February 28, 2018

SMC and City of Santa Monica to Break Ground March 13 for Santa Monica Early Childhood Lab School

SMC ECE Corner
An architectural rendering of the 20,000 sq. ft. Santa Monica Early Childhood Lab School. Santa Monica College and the City of Santa Monica will hold a groundbreaking ceremony for the Lab School—which will be operated by the Growing Place—on Tuesday, March 13 from 10:30 a.m. to 11:30 a.m. on its site at the corner of 4th Street and Civic Center Drive in Downtown Santa Monica. (Image Courtesy of Carde Ten Architects)

WHEN: Tuesday, March 13, 10:30 a.m. – 11:30 a.m.

WHERE: Southwest corner of 4th Street and Civic Center Drive on the Civic Center surface parking lot.

SANTA MONICA, CA—Santa Monica College (SMC) and the City of Santa Monica are pleased to announce a groundbreaking ceremony for the Santa Monica Early Childhood Lab School.

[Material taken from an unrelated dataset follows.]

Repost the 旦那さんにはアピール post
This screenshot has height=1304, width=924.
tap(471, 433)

The event will take place on Tuesday, March 13 from 10:30 a.m. to 11:30 a.m. on the site of the school—which will be operated by the highly-regarded local child development nonprofit the Growing Place—on the corner of 4th Street and Civic Center Drive in Downtown Santa Monica.

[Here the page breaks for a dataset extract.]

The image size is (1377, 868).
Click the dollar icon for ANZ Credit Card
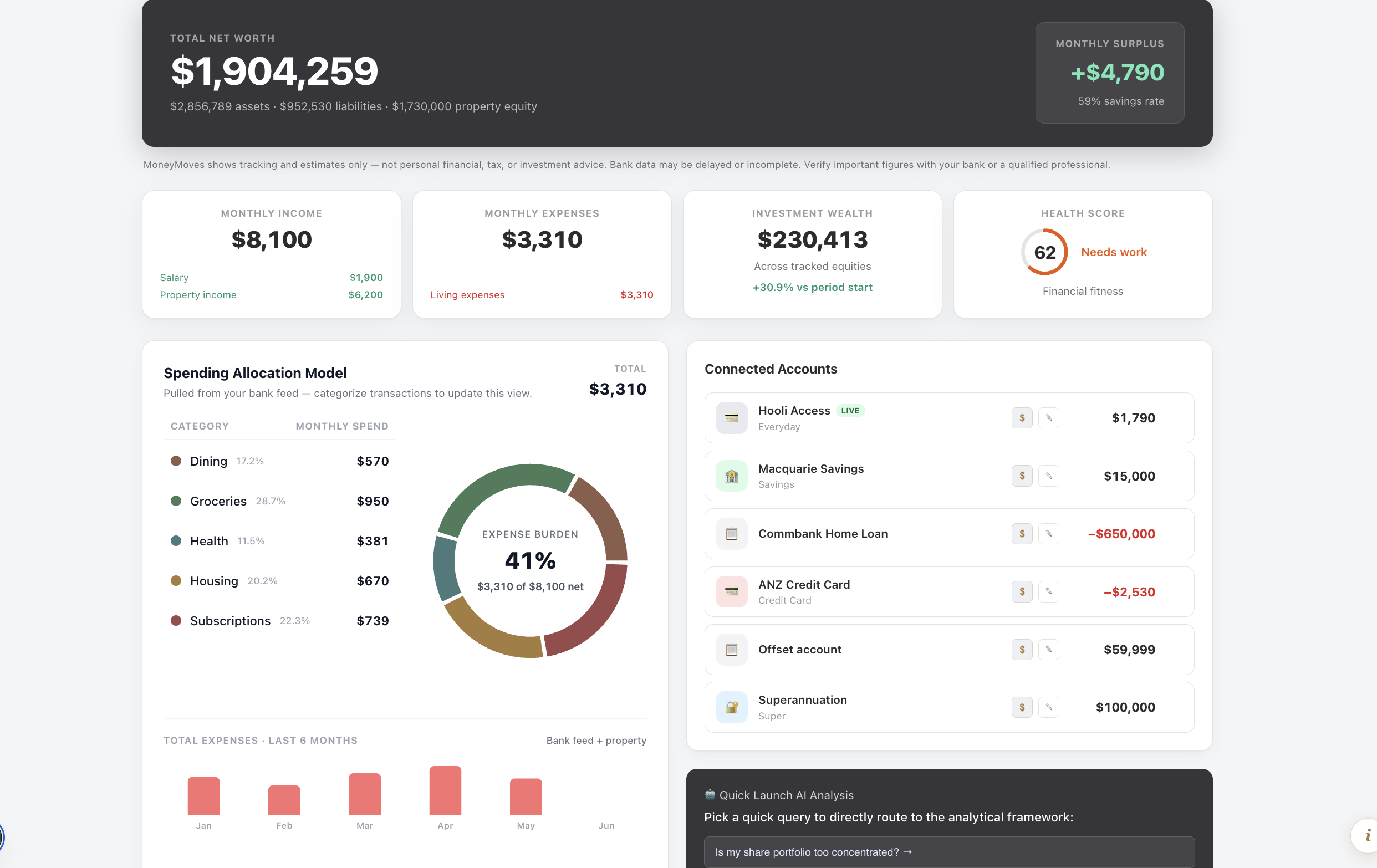click(x=1022, y=591)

The Lab School will serve the functions of an infant, toddler, and preschool center for up to 110 children—a minimum of 30 percent enrollment will be reserved for Santa Monica residents, and a minimum of 15 percent for low-income families. It also will be a setting for students in the renowned SMC Teacher Academy to fulfill their practicum requirements. SMC students will observe and document child development under the guidance of the college’s distinguished faculty members. SMC became the first Southern California community college to get national accreditation for its Early Childhood Education (ECE) degrees, a distinction earned in 2017.

Through a competitive process, the Growing Place was selected as the most qualified operator and collaborating partner. The Growing Place and SMC have had a collaborative relationship in the past; founder Ellen Khokha designed three Early Childhood/Education courses in Reggio-inspired practices now offered every semester at the college.

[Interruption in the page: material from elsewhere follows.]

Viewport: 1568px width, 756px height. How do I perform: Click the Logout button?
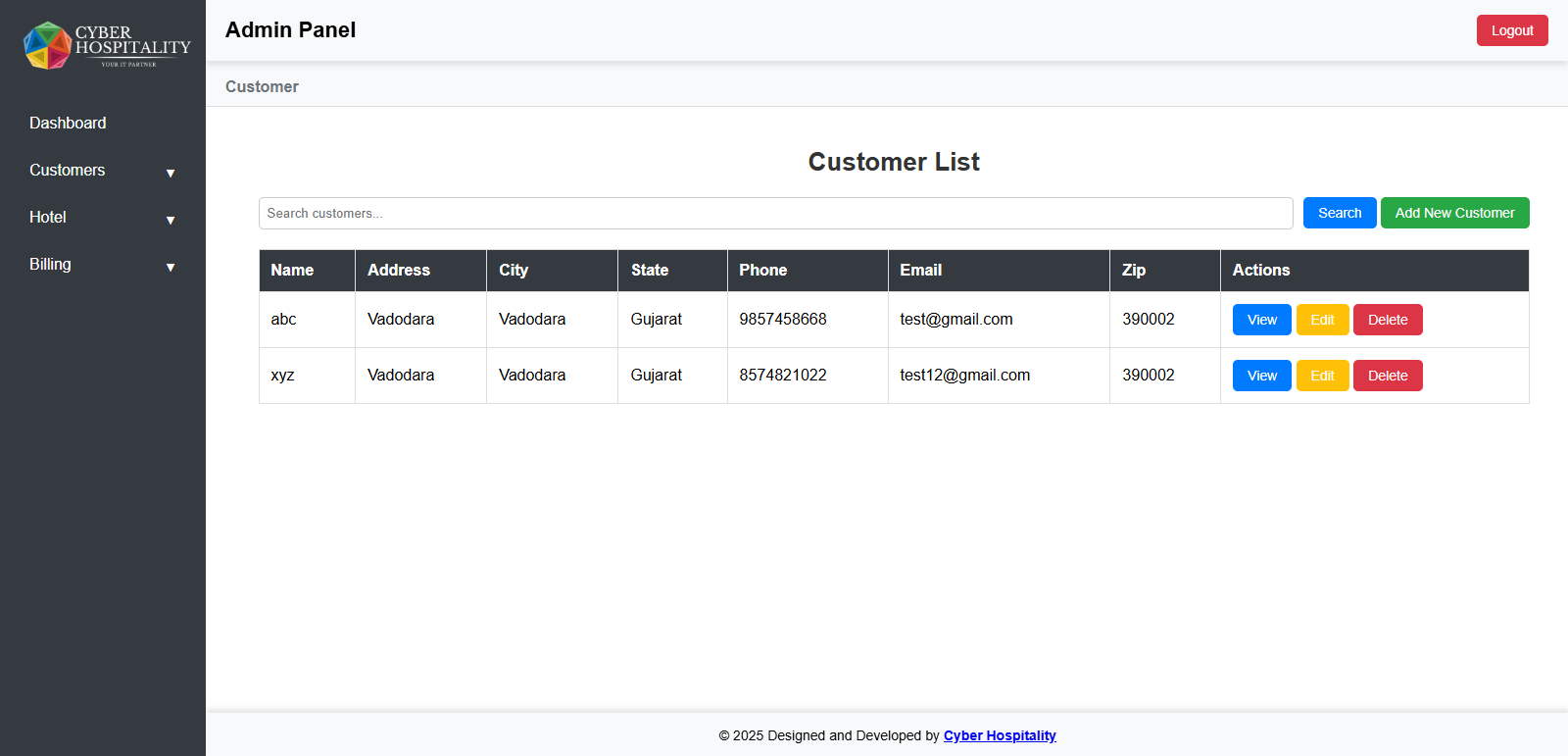1511,30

“This is an incredibly exciting opportunity for SMC and the City to work together to fulfill a demonstrated need in our community, and in so doing, develop a national model of progressive early childhood education,” said SMC Superintendent/President Dr. Kathryn E. Jeffery. “The Growing Place will, without a doubt, execute a collective vision of the best possible child development, while parents and children will benefit from the latest practices in the field—a capstone of SMC’s role in this partnership.”

The Lab School also aligns with the City’s strategic goal to help all ages Learn + Thrive and supports the work of the Santa Monica Cradle to Career Initiative. Increasing early learning opportunities through the Lab School will help close the gap in kindergarten readiness in Santa Monica where 35 percent of young children are not on track to start school.

“The Lab School will be a vital new community asset for early learning in Santa Monica where we are committed to seeing that every one of our children has a strong foundation to start kindergarten,” said Mayor Ted Winterer. “It will meet the needs of families living in surrounding neighborhoods, educate our next generation of leaders while also cultivating exceptional teachers.”

The Early Childhood Lab School is a unique partnership between SMC and the City of Santa Monica and will serve as a national model for high-quality early education. The 20,000 square foot building is designed by Carde Ten Architects. Project funding is through SMC’s 2004 voter-approved bond Measure S, the 2016 bond Measure V, and general fund monies from the City. The Lab School is expected to open fall 2020.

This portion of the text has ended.